Según recoge la resolución, el Alto Tribunal andaluz ha desestimado el recurso de apelación interpuesto por el acusado y confirma la sentencia de la Audiencia de Córdoba, aunque cabe interponer recurso de casación ante el Tribunal Supremo (TS).
En concreto, se da por probado que sobre las 21 horas del día 17 de junio de 2019, el acusado acudió al domicilio de su expareja sentimental para cenar y estar con su hijo menor, que tenían en común. Al terminar, ella se llevó al niño a dormir a la habitación, acudiendo el procesado que se tumbó con ellos.
Sobre las 23,30 horas, aprovechándose de que su hijo estaba soñoliento y empezó a dormirse, "con ánimo lúbrico", presuntamente le realizó tocamientos, aunque la mujer manifestó desde el inicio que no quería nada con él. No obstante, "siguió un buen rato así hasta que el niño se durmió".
Acto seguido, el acusado, "que no iba a dejarla tranquila, la levantó de las manos y le dijo que quería tener relaciones sexuales con ella". Ante su negativa, "insistió de manera persistente y le dijo que sólo sería un rato", tras lo cual, después de "atarle las manos a la espalda usando una brida de plástico que fijó a sus muñecas" y "atarle al cuello un cinturón de albornoz", cometió el delito, "creando una situación de desasosiego en la víctima, que hizo que dejara de reaccionar".
En este caso, los jueces apuntan que "los hechos narrados fueron cometidos por el acusado mientras ella permanecía con las manos a la espalda sujetas por la brida". "Cuando consiguió soltarse, aprovechó que el acusado estaba en la ducha y salió de la vivienda para pedir auxilio a una vecina", según se detalla, a lo que se añade que como consecuencia de tales hechos, la mujer sufrió distintas lesiones.

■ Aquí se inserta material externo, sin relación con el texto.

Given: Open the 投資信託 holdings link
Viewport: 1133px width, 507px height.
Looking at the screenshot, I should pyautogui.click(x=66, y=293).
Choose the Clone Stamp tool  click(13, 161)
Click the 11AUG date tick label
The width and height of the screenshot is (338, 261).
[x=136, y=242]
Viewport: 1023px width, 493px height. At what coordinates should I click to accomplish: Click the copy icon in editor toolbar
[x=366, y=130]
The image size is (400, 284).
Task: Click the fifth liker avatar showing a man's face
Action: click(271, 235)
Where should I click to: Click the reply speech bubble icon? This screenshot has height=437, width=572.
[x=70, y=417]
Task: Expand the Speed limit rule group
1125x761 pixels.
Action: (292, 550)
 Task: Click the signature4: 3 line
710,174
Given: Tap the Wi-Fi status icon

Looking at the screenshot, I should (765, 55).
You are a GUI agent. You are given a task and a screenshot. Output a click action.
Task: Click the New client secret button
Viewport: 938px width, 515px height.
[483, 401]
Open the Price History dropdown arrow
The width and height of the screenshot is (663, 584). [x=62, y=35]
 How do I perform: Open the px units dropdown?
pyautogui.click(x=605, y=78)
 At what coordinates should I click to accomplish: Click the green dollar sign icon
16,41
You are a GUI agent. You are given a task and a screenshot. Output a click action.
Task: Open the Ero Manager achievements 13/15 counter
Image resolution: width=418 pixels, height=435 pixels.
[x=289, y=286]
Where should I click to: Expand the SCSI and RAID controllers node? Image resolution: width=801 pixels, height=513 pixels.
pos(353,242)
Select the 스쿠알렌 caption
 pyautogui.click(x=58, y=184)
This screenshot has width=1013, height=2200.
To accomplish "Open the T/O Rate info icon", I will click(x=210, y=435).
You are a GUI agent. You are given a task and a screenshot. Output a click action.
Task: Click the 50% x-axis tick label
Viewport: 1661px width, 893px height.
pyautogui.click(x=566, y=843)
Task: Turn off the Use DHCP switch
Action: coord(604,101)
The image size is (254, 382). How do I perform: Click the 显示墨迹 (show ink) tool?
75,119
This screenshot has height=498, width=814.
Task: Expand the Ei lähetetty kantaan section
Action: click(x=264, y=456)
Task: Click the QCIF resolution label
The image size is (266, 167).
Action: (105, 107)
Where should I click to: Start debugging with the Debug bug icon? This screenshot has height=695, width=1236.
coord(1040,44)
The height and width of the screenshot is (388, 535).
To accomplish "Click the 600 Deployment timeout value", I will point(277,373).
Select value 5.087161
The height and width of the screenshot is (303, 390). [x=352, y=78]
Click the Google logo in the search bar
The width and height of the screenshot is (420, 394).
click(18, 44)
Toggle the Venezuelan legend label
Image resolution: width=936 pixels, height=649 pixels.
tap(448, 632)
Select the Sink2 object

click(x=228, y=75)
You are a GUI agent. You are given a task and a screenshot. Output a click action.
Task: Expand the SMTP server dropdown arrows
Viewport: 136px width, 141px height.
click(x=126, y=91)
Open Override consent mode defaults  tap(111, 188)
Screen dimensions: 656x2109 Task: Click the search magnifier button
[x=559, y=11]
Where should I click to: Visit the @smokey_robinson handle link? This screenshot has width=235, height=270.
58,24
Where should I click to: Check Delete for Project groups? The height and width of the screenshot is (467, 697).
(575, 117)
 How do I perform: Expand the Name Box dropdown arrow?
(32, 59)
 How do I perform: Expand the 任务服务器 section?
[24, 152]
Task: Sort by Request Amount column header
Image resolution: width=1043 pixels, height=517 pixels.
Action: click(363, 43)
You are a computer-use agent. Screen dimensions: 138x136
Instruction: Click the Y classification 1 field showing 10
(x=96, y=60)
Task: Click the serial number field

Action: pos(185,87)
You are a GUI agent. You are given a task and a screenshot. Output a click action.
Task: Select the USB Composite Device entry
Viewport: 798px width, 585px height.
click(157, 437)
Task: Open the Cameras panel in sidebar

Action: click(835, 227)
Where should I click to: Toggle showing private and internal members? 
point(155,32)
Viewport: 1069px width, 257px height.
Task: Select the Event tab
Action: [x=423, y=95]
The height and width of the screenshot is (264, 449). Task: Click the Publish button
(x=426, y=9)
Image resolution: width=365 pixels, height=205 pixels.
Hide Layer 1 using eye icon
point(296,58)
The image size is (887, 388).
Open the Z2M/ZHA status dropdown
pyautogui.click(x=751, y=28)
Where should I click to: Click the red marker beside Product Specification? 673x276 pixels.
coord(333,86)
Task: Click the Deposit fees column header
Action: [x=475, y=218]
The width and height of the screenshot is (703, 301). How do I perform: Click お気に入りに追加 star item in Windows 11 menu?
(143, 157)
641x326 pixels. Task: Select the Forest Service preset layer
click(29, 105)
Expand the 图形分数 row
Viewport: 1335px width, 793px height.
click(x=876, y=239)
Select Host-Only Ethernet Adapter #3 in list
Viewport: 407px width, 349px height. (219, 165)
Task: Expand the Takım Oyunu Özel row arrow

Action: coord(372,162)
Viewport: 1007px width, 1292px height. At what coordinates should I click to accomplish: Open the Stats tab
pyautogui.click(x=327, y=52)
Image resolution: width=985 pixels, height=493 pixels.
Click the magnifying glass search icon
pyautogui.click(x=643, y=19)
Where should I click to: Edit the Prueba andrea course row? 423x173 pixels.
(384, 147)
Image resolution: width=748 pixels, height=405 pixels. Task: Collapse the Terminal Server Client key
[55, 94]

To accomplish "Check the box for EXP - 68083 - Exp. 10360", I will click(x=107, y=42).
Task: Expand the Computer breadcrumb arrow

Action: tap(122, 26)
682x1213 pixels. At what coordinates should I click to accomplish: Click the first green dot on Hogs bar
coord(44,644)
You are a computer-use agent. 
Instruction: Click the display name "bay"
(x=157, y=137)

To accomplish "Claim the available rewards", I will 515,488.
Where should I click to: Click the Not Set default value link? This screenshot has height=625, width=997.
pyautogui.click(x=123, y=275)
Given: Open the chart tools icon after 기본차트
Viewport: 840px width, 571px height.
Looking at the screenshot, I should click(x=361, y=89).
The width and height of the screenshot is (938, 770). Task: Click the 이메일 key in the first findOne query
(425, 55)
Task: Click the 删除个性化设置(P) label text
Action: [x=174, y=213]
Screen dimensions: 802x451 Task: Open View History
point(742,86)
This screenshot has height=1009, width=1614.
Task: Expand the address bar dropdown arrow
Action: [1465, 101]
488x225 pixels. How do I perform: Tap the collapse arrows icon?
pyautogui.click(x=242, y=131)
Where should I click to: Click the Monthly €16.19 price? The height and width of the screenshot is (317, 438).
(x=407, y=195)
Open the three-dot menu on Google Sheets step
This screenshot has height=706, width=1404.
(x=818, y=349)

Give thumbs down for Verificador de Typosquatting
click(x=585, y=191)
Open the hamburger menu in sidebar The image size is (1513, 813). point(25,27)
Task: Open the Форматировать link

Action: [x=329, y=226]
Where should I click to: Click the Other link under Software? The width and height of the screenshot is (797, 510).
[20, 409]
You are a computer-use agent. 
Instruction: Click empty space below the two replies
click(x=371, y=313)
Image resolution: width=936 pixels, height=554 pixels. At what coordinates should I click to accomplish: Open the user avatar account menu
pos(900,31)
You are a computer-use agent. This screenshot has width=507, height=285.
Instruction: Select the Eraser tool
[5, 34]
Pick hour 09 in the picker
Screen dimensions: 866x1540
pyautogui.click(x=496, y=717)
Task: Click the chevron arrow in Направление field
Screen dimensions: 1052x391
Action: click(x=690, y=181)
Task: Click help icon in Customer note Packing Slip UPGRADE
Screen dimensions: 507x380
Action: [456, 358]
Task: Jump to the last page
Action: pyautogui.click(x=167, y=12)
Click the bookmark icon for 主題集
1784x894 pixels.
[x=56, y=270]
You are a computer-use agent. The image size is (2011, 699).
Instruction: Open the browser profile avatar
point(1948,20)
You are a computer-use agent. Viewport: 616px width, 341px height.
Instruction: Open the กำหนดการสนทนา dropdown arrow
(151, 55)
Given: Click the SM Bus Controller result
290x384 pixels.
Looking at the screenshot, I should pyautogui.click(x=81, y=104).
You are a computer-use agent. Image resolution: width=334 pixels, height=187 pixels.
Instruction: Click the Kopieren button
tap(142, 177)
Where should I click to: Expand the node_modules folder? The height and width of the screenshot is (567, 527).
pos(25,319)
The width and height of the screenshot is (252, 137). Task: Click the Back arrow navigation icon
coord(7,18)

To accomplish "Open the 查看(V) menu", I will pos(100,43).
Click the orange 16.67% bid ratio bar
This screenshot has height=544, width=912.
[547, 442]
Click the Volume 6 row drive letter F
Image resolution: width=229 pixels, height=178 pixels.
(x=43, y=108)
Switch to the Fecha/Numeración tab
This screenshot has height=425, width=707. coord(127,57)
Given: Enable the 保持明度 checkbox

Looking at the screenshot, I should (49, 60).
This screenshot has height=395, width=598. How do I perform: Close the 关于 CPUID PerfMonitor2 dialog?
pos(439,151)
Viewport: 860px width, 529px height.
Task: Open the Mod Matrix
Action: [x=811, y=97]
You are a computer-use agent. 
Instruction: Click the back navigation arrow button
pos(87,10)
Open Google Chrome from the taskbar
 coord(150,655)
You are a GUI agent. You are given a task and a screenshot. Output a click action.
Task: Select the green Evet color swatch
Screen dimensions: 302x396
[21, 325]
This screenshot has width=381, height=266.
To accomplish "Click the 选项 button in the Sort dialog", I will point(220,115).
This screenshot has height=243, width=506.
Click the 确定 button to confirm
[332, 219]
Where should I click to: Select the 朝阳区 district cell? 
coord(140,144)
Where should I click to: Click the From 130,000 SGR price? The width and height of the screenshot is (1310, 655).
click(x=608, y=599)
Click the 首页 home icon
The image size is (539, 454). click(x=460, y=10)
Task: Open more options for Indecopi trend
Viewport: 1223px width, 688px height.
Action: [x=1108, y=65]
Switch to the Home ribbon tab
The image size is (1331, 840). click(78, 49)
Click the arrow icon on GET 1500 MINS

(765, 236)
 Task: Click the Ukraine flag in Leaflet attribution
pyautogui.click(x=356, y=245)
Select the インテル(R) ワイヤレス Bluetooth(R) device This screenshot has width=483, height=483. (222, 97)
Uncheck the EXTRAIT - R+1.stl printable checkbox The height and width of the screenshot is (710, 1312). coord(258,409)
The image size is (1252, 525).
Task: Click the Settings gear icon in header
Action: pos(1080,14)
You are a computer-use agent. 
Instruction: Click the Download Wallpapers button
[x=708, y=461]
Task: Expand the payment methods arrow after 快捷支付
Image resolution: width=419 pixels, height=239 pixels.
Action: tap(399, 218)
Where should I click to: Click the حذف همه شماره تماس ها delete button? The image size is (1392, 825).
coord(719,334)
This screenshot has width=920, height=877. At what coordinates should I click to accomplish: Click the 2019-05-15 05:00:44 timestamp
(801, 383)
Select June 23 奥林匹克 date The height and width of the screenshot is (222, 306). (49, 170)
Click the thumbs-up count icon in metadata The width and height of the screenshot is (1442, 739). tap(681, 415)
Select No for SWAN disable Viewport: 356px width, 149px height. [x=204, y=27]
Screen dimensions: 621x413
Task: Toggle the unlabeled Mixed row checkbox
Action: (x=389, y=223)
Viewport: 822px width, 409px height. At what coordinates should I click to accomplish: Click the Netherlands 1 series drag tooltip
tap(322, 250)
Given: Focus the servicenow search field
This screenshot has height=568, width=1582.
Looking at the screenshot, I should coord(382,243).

Además de la pena de prisión, el procesado ha sido condenado a una orden de alejamiento sobre la expareja durante nueve años, libertad vigilada, que se ejecutará con posterioridad a la pena privativa de libertad, por el tiempo de cinco años y el pago de una indemnización de 10.000 euros por los daños morales inferidos a consecuencia de la violencia sexual ejercida sobre ella.